Select and copy out every line in the records containing "cell".

::::::::

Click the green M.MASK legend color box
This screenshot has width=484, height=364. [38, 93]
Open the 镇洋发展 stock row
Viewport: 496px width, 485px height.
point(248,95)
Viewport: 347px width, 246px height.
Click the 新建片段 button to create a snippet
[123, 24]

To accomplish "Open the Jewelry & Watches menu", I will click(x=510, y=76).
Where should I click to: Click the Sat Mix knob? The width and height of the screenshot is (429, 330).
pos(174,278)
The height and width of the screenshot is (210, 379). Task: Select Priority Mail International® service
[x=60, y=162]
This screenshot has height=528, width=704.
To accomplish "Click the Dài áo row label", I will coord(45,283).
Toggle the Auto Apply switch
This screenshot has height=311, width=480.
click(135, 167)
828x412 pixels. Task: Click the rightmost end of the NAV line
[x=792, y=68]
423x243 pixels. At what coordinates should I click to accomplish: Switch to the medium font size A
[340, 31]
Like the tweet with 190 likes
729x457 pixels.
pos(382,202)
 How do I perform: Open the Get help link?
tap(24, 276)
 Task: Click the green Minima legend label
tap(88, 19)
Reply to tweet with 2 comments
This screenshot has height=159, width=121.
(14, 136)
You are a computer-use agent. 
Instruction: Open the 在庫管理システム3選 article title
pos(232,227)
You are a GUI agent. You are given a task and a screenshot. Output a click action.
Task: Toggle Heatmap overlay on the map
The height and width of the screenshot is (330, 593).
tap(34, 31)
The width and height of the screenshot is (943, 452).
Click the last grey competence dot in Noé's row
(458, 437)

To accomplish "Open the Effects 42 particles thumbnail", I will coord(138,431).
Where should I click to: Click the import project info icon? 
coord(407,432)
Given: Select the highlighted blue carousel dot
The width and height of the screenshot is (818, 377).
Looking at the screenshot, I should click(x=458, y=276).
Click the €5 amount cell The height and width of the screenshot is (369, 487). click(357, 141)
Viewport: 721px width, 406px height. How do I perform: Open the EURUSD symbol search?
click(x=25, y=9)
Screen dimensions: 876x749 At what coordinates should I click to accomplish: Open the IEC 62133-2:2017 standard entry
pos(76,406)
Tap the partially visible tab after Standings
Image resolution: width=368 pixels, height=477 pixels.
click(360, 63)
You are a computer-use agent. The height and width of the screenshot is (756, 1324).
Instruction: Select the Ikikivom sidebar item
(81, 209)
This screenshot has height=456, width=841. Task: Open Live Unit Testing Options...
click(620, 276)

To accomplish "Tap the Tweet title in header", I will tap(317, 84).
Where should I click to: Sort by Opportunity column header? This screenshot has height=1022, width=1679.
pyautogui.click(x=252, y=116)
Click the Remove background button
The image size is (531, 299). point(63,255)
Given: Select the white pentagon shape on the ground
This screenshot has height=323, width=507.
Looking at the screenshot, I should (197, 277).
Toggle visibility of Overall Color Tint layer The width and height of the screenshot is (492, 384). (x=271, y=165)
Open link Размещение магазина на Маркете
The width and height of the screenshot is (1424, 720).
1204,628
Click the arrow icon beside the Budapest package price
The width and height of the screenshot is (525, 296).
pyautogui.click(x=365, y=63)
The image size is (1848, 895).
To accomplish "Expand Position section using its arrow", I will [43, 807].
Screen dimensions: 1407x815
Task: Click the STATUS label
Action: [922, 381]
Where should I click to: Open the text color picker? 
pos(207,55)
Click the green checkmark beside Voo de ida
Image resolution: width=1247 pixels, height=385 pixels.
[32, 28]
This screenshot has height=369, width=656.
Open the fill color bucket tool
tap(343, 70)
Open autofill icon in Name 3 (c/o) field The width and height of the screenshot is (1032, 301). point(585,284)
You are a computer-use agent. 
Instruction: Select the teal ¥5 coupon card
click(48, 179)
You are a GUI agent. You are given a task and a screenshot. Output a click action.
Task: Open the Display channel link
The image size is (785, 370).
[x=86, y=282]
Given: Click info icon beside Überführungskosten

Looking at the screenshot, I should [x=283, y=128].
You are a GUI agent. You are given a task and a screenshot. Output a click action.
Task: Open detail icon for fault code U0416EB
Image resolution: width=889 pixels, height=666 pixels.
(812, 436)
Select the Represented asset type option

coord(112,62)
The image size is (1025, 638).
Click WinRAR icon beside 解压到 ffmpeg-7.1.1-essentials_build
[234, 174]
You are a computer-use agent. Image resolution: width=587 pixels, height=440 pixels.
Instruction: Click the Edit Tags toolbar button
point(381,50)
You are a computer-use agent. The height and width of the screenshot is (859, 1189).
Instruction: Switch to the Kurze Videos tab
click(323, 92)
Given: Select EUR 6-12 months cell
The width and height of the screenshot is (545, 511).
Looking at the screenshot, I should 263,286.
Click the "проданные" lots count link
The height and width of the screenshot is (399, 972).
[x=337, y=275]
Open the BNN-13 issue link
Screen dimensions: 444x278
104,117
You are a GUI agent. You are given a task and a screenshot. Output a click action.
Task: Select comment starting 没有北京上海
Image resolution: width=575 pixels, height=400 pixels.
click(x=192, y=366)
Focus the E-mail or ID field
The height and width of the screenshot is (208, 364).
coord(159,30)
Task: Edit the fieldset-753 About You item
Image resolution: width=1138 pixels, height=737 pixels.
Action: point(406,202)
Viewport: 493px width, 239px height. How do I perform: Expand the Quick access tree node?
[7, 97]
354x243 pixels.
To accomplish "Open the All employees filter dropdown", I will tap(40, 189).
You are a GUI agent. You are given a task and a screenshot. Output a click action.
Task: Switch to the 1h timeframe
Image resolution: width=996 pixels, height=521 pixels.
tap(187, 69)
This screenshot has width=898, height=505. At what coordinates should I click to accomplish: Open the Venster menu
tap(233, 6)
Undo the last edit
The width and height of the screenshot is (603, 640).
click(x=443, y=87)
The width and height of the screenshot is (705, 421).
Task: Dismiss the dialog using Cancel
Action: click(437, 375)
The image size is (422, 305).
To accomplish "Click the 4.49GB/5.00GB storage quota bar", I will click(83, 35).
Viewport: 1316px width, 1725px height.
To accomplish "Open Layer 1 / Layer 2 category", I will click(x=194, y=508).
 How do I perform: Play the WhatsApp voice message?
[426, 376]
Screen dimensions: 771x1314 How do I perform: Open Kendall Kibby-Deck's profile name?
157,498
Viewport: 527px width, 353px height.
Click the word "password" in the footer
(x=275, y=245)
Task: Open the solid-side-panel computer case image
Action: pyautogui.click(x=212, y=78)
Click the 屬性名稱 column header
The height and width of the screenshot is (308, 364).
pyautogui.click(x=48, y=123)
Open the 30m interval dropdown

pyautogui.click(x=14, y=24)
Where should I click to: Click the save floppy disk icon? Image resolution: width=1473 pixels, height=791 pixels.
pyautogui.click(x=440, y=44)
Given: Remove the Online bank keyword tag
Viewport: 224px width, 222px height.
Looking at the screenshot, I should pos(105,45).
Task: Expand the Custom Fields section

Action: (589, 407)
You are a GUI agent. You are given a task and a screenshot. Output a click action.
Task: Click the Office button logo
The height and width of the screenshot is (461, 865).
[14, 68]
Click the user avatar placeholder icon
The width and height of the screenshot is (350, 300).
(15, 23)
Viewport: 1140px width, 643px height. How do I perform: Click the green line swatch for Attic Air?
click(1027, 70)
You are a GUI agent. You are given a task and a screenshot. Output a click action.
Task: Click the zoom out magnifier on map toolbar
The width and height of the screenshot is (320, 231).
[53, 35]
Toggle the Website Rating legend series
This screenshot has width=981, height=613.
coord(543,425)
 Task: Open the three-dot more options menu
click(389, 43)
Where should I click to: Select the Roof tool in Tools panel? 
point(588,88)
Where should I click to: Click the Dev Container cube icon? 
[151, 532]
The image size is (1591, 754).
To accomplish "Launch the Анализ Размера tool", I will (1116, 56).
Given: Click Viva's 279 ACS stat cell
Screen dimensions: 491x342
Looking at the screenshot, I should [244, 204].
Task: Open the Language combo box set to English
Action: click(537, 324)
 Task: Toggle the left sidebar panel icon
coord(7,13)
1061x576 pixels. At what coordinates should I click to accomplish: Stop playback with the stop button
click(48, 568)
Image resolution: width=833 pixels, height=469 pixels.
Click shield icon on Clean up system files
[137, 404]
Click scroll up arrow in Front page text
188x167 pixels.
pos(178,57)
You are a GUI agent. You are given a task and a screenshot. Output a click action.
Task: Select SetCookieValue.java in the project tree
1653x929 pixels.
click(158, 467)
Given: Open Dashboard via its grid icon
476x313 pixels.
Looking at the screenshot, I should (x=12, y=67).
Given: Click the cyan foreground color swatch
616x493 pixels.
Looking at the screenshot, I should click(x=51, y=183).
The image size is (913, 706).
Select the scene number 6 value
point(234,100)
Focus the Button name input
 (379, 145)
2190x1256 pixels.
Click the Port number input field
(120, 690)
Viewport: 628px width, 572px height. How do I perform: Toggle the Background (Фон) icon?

::::::::

→ **WORKED SOLUTION**:
Click the €5 amount cell The height and width of the screenshot is (369, 487). click(357, 141)
Given: Select EUR 6-12 months cell
Given: Click Viva's 279 ACS stat cell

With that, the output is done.